Most go-faster Ford ST and RS models are developed in Europe by the Ford Performance engineering team, but the Ford Mustang Mach-E GT, like other Ford Mustang Mach-Es, was engineered and developed chiefly in the US.
It’s built in Ford’s assembly plant in Cuautitlán, Mexico, and it’s based on a model architecture that Ford calls its ‘Global Electrified 1’ platform, although it’s actually a modified version of the C2 platform that underpins the Ford Focus and Ford Kuga.
The Mach-E’s mechanical layout, however, is nothing like either of those combustion-engined relations.
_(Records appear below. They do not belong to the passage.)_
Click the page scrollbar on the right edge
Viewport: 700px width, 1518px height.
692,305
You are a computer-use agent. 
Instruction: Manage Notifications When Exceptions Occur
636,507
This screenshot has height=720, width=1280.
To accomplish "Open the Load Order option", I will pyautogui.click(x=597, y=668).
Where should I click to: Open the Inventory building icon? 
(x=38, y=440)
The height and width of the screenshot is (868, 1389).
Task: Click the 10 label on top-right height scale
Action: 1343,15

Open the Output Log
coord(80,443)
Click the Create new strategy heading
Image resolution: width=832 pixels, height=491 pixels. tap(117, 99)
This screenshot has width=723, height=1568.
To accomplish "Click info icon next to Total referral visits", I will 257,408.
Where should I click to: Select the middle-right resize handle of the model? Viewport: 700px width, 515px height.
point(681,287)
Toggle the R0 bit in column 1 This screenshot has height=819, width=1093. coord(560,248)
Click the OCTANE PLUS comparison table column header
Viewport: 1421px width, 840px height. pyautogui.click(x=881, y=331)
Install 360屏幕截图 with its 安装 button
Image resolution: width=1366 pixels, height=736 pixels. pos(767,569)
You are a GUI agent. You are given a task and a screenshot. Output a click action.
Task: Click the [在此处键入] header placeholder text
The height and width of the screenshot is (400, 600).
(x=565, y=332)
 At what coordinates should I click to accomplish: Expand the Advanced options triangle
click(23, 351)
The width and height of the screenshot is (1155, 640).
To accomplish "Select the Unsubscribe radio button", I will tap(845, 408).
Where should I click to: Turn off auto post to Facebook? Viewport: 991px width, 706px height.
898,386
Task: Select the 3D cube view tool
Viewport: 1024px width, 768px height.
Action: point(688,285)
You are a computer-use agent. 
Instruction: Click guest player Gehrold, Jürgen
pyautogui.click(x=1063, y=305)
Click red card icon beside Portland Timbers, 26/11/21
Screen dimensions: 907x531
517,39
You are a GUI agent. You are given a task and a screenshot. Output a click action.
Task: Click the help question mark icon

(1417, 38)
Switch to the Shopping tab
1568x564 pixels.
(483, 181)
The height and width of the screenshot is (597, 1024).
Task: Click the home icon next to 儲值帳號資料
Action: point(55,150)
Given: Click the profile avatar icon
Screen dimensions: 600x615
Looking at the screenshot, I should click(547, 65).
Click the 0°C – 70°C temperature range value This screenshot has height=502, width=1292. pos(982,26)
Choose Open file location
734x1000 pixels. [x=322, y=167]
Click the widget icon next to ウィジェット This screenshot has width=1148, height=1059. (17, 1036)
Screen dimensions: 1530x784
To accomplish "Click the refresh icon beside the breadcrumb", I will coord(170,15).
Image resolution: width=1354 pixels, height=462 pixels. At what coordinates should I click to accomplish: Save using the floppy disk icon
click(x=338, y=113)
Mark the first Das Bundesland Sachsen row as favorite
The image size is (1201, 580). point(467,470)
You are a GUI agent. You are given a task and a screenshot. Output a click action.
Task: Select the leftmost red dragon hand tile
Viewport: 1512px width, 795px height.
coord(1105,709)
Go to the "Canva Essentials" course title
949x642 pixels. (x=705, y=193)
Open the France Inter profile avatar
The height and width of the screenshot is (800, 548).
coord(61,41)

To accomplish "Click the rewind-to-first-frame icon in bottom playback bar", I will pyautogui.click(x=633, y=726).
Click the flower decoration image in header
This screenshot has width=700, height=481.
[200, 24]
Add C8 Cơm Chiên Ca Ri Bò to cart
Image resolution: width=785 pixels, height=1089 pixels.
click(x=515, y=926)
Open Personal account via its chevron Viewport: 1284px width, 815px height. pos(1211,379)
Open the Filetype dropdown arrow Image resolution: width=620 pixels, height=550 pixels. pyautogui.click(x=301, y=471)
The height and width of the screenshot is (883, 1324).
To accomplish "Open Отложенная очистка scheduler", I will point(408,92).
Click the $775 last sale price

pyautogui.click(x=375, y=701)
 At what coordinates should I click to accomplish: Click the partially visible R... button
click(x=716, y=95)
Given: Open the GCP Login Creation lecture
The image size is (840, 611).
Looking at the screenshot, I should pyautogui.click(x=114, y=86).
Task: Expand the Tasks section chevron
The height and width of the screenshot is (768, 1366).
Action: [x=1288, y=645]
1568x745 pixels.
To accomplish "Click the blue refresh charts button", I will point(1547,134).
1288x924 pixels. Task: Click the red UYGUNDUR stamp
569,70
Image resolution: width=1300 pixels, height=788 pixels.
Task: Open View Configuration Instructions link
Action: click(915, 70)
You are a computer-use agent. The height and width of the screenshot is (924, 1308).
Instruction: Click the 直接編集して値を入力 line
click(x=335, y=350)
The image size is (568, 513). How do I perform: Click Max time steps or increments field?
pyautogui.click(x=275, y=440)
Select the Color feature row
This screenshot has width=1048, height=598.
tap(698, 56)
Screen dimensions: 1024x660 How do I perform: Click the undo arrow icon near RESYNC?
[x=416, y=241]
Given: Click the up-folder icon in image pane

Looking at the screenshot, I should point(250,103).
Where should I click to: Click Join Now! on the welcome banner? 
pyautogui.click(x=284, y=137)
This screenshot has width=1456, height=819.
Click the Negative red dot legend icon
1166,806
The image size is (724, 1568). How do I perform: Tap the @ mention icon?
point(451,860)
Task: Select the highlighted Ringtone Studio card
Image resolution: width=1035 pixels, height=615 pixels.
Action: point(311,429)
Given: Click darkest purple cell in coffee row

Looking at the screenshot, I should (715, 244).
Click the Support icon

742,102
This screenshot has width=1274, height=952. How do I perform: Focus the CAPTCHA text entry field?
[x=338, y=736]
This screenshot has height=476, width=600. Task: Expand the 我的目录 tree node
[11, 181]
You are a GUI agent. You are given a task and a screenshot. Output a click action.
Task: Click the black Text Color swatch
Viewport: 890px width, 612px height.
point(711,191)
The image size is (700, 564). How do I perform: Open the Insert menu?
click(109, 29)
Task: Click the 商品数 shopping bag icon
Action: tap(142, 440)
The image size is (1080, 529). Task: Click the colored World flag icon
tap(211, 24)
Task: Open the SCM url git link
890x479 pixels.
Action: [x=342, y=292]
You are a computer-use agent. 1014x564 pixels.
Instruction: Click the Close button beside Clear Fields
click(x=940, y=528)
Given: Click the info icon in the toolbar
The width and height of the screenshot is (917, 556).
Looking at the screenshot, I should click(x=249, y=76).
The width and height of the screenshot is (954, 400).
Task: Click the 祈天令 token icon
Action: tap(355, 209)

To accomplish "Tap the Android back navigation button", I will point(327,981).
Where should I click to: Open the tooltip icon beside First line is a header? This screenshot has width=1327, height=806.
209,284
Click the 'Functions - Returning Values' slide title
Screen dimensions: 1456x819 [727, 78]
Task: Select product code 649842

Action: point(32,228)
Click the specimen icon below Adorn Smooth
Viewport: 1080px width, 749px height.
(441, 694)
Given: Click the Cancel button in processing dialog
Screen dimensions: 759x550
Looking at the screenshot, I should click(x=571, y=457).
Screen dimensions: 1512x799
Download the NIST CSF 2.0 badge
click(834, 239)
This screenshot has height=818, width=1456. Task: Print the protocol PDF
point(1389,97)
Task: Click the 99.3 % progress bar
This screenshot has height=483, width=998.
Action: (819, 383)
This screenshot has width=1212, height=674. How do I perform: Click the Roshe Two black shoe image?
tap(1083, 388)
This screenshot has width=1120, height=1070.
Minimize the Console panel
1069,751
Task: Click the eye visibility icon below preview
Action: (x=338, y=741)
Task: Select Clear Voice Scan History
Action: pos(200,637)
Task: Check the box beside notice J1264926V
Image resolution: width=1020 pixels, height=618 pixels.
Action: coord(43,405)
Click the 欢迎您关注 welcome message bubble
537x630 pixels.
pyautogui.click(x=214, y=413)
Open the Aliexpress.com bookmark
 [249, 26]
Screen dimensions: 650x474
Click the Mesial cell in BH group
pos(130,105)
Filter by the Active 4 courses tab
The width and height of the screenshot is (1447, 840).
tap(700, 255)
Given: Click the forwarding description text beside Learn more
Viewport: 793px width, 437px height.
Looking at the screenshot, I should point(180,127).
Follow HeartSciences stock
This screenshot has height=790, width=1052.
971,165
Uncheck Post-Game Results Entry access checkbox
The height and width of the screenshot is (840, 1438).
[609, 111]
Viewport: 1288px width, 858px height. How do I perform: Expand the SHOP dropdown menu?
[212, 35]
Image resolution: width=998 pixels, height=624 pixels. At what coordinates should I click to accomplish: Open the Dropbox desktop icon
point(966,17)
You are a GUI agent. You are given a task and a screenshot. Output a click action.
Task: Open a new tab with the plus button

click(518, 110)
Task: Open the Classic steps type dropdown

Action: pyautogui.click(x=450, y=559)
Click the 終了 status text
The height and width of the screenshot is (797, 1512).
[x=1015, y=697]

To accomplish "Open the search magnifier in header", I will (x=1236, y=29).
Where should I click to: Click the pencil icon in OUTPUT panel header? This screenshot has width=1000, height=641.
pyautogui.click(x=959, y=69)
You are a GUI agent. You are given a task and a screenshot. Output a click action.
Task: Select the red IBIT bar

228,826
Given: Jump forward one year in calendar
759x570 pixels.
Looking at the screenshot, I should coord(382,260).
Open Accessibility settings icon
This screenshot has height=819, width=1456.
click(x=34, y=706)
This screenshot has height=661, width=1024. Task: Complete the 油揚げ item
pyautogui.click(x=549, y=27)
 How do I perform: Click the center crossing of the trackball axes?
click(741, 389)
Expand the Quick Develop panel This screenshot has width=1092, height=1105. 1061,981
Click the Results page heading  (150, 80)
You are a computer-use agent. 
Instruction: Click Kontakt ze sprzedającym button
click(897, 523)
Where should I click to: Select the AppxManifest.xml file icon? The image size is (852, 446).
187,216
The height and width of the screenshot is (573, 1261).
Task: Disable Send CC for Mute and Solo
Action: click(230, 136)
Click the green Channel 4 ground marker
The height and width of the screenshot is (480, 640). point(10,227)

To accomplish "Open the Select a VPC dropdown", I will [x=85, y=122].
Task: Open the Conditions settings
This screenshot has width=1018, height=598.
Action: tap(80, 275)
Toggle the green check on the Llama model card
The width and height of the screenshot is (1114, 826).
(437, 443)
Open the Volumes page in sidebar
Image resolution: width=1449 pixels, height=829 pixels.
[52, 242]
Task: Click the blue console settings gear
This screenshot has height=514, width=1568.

The GT version, like other AWD Mach-Es, has a permanent magnet synchronous motor at each axle but, unlike less powerful AWD derivatives, the GT uses the same high-output drive motor at each end – and they’re the ones that, in rear- drive models, produce up to 290bhp.
Those motors draw power from the same lithium ion battery that any Extended Range Mach-E uses. It’s carried under the full length of the cabin floor but within the car’s wheelbase and has 99kWh of installed capacity.
And so, no doubt limited more by the peak output of the battery than their own potential, those motors produce a combined 480bhp here in the GT, and an even more serious-sounding 634lb ft.